Sidney Wise-mouth: "In coin shops."
Ronald: "On proof coins."
Correct. Can you find wire edges on nonproof coins?
Silence. Bewildered facial expressions on class members.
Wire edges can be found on all kinds of coins. It is more evident on proof coins because the pressman is attempting to completely fill every crevice of both dies and, if it is a reeded coin, every crevice of the collar. Remember the obverse and reverse dies enter inside the collar. The collar is a big heavy disc with an aperture in the center that is the exact diameter of the coin you wish to strike. If the coin is to have reeding -- it has the ridges and indentations, these are called knurls and flutes -- on the inside wall of the hole, the aperture. If the coin is to have a plain edge, the wall of the collar aperture is plain.

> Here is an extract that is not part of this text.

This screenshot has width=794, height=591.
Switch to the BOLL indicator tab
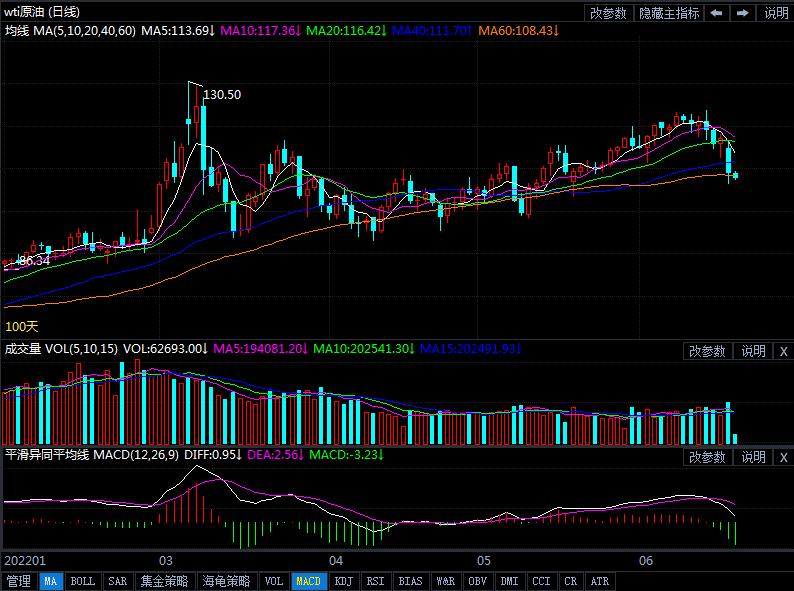(x=83, y=581)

The dies enter that aperture and smash into the blank. Of course the dies are hard, the blank is softer metal. As the dies drive into the metal of the blank it forces the metal of the blank to flow into every crevice it can. The term for that movement of metal is called SURFACE DISPLACEMENT. Remember: surface displacement.
Ronald: "Is that term going to be on the test?"
It may very well be. It is that important. To continue. Metal from the mass of the blank flows towards the greatest cavities in the dies. What is the greatest cavity on a die?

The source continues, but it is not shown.